What are the lessons? There are several. First, don't use statistics as a substitute for policy. Claiming that the triple lock was a good deal is now shown to only be true when it is a deal in the government's favour. That's not a policy. That's an excuse for a policy.

Second, get the statistics right. Like so many of our national statistics, it turns out this data is not robust. It's time to be honest about that fact.

Third, tackle the problem with youth unemployment, and their low pay. The triple lock was always going to create inter-generational injustice, and this issue just proves it.

Fourth, rethink pensions. The triple lock has done nothing to tackle pensioner poverty in the UK, which is a national disgrace and which is not corrected by benefits that have to be claimed, which millions do not do, whether because of pride, lack of knowledge of entitlement or inability to handle the process. It's time we got pensions right, and this latest issue is a clear sign that we have not.
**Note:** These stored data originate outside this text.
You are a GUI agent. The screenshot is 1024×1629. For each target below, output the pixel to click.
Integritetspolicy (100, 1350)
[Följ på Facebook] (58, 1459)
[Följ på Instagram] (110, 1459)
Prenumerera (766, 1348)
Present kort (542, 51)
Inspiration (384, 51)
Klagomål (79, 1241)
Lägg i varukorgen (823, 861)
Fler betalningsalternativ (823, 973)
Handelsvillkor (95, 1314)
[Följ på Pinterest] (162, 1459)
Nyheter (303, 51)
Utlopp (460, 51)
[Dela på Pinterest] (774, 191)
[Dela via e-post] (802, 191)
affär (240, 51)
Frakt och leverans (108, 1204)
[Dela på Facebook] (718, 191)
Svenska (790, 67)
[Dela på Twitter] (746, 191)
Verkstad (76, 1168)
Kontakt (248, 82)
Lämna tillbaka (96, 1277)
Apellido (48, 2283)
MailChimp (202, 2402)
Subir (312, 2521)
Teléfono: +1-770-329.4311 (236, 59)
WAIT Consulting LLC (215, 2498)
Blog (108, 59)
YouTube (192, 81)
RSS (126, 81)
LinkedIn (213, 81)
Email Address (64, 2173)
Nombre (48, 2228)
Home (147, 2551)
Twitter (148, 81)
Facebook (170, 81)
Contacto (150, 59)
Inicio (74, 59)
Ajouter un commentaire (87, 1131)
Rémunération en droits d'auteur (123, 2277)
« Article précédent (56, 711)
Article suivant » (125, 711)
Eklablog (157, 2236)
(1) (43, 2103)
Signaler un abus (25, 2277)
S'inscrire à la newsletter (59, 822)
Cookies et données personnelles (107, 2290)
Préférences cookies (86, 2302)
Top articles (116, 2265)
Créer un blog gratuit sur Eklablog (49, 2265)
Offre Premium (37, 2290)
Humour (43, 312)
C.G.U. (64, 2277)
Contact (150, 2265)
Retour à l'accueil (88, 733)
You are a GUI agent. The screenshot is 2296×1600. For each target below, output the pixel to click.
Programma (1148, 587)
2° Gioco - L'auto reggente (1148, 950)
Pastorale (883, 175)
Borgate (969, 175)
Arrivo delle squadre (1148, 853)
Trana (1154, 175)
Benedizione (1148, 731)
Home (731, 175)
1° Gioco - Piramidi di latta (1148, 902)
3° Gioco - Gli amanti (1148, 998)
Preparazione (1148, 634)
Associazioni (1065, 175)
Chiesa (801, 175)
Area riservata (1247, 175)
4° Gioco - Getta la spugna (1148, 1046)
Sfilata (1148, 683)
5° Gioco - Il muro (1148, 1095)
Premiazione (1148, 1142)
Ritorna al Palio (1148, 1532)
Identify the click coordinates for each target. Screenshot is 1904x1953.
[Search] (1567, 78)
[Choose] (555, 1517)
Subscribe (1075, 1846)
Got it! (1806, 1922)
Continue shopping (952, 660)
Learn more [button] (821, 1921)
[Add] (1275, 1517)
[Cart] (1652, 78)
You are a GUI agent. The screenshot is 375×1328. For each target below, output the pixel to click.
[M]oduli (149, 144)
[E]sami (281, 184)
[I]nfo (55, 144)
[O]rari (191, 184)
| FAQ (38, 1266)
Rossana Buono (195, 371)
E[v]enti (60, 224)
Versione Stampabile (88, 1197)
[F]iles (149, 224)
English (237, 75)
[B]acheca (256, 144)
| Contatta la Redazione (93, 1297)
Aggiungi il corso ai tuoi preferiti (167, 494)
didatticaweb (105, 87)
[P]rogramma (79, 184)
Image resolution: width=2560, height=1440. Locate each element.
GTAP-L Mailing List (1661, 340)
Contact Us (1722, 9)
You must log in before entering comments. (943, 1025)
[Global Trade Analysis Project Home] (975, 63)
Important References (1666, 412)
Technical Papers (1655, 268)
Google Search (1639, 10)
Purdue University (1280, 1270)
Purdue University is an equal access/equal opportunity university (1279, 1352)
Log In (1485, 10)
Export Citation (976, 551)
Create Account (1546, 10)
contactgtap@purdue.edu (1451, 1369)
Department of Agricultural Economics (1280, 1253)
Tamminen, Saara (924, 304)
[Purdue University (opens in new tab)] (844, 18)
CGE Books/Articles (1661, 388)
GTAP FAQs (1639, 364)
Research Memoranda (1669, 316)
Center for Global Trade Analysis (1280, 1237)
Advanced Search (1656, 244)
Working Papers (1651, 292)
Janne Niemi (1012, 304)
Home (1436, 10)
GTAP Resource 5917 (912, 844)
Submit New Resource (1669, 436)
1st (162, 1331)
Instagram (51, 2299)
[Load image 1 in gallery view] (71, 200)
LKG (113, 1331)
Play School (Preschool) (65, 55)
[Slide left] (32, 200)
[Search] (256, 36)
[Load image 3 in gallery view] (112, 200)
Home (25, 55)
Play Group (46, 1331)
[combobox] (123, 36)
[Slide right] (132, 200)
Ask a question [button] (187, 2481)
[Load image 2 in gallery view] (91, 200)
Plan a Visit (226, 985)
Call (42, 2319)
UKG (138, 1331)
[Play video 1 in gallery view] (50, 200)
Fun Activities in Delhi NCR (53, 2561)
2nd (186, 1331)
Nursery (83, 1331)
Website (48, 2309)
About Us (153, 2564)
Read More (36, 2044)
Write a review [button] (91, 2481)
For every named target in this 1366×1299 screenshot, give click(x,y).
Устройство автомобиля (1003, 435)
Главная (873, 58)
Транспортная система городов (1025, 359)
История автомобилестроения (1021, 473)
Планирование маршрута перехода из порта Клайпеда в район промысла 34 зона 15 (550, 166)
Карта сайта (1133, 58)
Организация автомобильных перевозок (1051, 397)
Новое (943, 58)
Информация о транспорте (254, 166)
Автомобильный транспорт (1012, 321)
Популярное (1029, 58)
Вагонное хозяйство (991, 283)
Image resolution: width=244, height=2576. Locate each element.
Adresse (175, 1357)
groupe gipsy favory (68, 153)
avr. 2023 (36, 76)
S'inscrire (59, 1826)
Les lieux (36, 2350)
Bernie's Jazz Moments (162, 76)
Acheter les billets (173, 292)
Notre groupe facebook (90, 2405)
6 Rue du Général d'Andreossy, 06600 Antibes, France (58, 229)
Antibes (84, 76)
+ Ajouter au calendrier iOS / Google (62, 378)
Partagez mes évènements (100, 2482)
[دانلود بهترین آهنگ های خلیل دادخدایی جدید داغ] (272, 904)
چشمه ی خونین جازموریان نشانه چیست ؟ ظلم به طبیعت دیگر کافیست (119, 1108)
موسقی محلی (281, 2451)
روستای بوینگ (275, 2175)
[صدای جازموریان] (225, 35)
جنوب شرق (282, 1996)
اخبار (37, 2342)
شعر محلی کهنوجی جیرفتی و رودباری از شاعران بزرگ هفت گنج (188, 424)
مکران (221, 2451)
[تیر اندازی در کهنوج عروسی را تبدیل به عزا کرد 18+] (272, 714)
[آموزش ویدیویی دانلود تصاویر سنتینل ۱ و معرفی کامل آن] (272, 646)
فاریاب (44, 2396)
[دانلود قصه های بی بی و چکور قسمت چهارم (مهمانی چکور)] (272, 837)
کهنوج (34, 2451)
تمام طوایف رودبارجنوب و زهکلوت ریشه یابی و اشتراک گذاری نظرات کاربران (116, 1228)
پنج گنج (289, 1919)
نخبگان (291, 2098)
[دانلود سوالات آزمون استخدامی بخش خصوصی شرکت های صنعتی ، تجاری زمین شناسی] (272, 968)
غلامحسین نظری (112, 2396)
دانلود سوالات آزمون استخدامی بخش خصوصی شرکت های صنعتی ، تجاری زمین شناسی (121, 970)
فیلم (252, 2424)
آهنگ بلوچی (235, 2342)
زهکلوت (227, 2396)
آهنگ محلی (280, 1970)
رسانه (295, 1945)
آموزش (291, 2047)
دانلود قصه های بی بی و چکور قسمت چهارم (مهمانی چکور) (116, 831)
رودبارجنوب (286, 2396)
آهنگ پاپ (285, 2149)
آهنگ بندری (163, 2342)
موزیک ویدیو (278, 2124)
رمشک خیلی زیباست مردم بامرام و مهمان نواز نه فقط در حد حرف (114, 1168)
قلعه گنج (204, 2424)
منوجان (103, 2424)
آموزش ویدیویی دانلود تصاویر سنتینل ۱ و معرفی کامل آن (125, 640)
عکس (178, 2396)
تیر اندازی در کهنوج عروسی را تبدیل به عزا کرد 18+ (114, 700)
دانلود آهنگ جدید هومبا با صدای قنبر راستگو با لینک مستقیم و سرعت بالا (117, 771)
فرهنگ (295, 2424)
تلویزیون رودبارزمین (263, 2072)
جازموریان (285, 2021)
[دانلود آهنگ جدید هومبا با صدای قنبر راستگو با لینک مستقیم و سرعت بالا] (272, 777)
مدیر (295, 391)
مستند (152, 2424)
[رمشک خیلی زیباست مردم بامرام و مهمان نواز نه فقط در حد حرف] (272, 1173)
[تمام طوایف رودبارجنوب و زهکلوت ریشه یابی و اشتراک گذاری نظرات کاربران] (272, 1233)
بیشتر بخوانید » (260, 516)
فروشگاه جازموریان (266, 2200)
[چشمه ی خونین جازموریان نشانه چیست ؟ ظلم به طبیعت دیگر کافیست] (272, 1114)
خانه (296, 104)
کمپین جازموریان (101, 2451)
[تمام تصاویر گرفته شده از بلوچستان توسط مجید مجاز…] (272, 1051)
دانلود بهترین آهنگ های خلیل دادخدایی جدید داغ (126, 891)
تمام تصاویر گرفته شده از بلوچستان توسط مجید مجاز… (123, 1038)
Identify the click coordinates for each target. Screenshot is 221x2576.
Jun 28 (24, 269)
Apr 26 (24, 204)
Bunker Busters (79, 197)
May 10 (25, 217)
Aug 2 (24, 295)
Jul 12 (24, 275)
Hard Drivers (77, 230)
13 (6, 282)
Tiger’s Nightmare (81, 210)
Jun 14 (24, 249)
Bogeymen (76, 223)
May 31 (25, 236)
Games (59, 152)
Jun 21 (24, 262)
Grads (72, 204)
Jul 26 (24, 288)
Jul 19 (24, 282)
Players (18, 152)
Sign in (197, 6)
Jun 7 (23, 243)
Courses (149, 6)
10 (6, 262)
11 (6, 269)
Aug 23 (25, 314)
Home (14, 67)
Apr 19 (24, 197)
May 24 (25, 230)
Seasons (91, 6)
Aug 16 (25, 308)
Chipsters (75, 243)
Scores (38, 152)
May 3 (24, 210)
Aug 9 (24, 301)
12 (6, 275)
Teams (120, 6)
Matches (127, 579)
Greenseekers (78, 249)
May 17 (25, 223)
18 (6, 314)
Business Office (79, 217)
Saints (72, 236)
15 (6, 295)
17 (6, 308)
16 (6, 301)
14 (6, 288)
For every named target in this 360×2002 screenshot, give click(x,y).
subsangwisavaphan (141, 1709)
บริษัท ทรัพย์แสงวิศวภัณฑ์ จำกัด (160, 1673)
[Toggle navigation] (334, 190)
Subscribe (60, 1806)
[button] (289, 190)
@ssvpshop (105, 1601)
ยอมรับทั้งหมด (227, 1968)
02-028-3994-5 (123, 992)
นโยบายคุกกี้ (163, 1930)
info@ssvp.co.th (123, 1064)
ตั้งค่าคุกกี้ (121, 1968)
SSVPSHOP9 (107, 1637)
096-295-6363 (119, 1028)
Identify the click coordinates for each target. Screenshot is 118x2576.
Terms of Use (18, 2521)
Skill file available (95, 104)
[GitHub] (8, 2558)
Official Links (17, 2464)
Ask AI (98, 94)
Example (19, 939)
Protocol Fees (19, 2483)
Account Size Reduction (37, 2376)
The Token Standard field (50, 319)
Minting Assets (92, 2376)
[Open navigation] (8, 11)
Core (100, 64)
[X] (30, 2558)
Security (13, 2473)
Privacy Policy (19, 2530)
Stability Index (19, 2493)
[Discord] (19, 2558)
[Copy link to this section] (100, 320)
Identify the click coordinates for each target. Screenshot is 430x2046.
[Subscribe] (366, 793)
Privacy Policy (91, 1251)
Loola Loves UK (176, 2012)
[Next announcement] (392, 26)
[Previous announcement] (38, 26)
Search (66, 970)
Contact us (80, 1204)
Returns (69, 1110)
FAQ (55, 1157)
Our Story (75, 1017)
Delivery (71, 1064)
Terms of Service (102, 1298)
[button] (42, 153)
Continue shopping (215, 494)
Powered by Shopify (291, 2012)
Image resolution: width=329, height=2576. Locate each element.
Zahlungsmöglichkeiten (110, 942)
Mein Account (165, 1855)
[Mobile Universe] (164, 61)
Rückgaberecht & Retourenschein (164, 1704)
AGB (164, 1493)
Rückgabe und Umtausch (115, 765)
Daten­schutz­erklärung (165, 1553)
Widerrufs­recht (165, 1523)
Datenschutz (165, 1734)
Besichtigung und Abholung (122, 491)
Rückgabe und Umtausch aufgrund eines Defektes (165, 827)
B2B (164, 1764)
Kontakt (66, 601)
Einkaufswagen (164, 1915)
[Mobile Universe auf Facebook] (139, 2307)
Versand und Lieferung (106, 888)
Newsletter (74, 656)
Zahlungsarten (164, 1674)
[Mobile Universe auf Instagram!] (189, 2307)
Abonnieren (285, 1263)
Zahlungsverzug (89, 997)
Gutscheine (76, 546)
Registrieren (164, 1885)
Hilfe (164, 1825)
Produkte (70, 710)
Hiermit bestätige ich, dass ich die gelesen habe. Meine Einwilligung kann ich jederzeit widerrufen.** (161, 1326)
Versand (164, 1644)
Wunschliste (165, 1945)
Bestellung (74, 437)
So, should the pension triple lock be honoured? The answer is yes, if it's still thought that using data to determine pay increases for pensioners is the right way to go. And it's no if the decision now is to use a better basis for informing pension decision making that guarantees that the elderly in this country do not need to live in fear of winter and the cold that it brings because they simply do not have enough money to stay warm and eat at the same time.

What do I favour? A proper review of pension policy, of course. But since an 8% increase would be insufficient as an answer to any such review I think the pension lock should be honoured as a step in the right direction.